A couple of incidents led to my reading and interest in the group of people moving to Taiwan from Mainland China at the end of the Chinese Civil War in the 1940s. It has always been a sensitive subject, the politics and history of the relationship between Taiwan and Mainland China. And apart from the textbooks in high school history lessons, my understanding of this subject is rather limited. So reading Bai Xianyong’s Taipei People is a bit of a revelation. School history lessons are often taught in a bird’s-eye view, composed and distant. It is reading novels like this that gives me a real sense of the helplessness and insignificance of a person’s life against the flood of war and change of time.

The book is made up of fourteen individual short novels of different length that were written in the 1960s and published in 1971. The protagonists are men and women from different parts of the Mainland; some wealthier, living a comfortable but lonely life in sophisticated but depressing houses; some poorer and sick, with the poverty and sickness in their body as well as in their heart and mind; some aging army men, immortalising their shiny boots and uniforms, youth and glory long gone; some humble scholars, laughing with tears at the memory of their fearless passion to save the nation and the people, but now in their old age, living in a candle lit house under a leaky roof, miles and miles away from the nation or the people he fought to save once upon a time.
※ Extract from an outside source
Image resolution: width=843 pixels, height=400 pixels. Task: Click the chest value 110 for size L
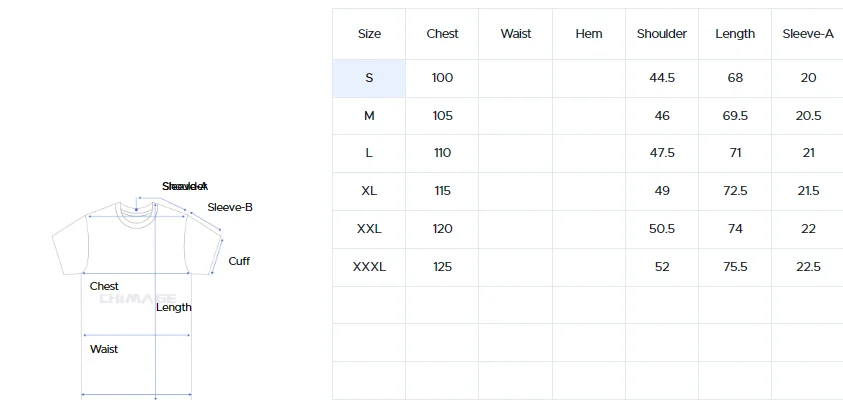442,153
One thing they have in common. Although highlighted by the title of the book, none of them is actually from Taipei. They are displaced in Taipei, lamenting the glorious past and barely surviving the hopeless days present. The biggest tragedy is not the misfortune of the present, but the hopelessness of the future.

The well-known Taiwanese poet Yu Guangzhong was one of the “Taipei People” in real life, leaving Mainland in 1950 when he was 22. He passed away at the end of 2017. One of his poems is called Nostalgia. It was published in 1971, the same year Taipei People was published. By then, Yu has been away from home for over 20 years and wasn’t able to pay any visits. I’ll copy it below. I don’t know him or his literature work very much at all. But I do like how he compares the pen of a writer to the baton of a conductor. Notes dance and swirl to the waves of the arms and turns of the fingers and weave into a symphony. Words can do the same and even more.

 

Nostalgia
Yu Guangzhong (his own translation)

When I was young,
Nostalgia was a tiny, tiny stamp,
Me on this side,
Mother on the other side.

When I grew up,
Nostalgia was a narrow boat ticket,
Me on this side,
Bride on the other side.

But later on,
Nostalgia was a lowly grave,
Me on the outside,
Mother on the inside.

And at present,
Nostalgia becomes a shallow strait,
Me on this side,
Mainland on the other side.

 

 

(The feature image is a screenshot of a Taiwanese TV drama A Touch of Green, which is adapted from A Touch of Green in Taipei People.)